* SOURCE PASSAGE *
━━━━━━━━

In Intuitive Eating, we speak a lot about physical hunger, the one that can only be fed with adequate food that is personally satisfying to you. The counterpoint to physical hunger is emotional hunger, or what Jan Chozen Bays calls heart hunger. But while we carefully examine physical fullness, we rarely speak of emotional fullness – what it looks and feels like to have a full heart (which is obviously not separate from the mind and body).
If emotional hunger is the desire for comfort, soothing, and pleasure, then what specifically does it look and feel like to have those needs fed? As is often the case with mindfulness practices, the senses hold a lot of the answers to this question.

━━━━━━━━

* SOURCE EXCERPT *
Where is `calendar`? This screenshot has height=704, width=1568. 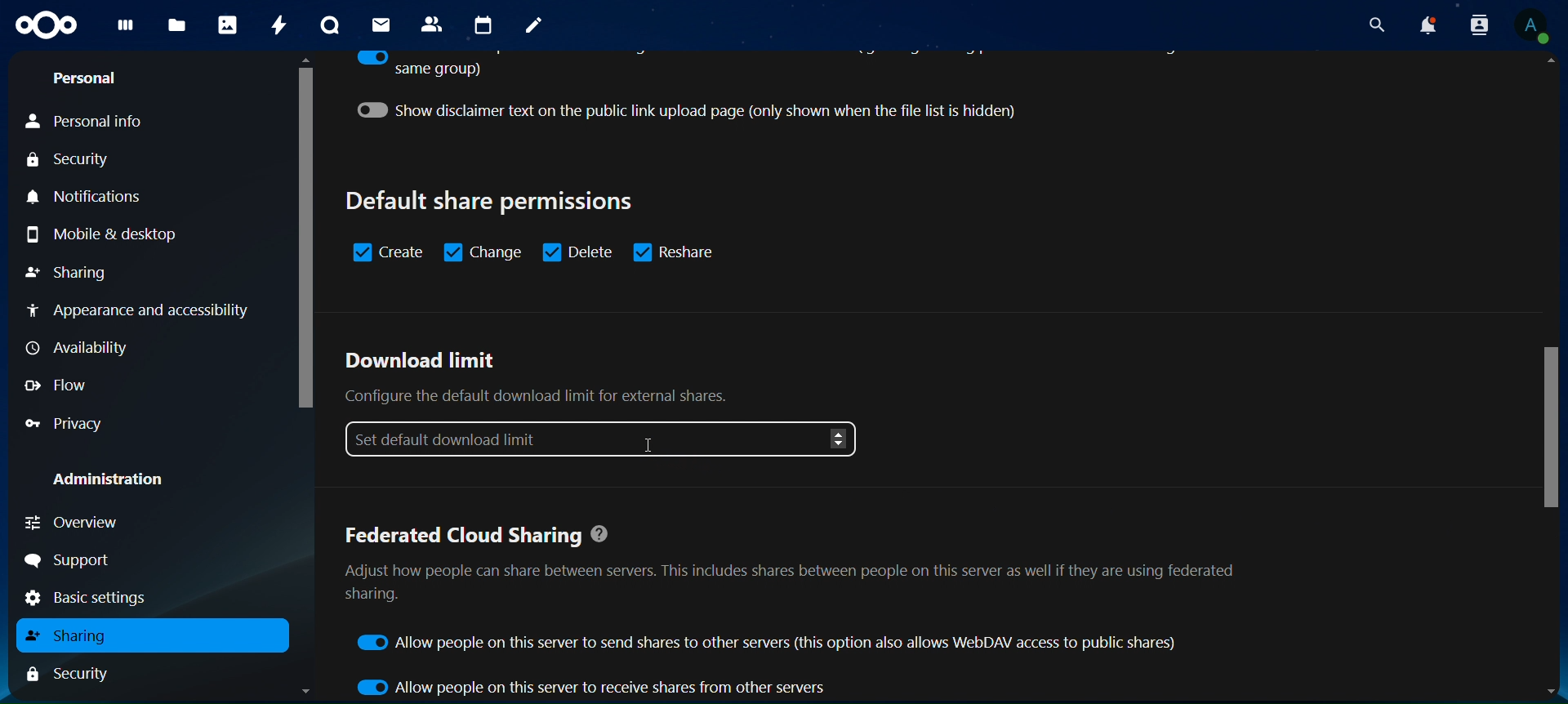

━━━━━━━━

In the passage about emotional hunger above, copy word for word the stretch from "If emotional hunger" through "to this question.".

If emotional hunger is the desire for comfort, soothing, and pleasure, then what specifically does it look and feel like to have those needs fed? As is often the case with mindfulness practices, the senses hold a lot of the answers to this question.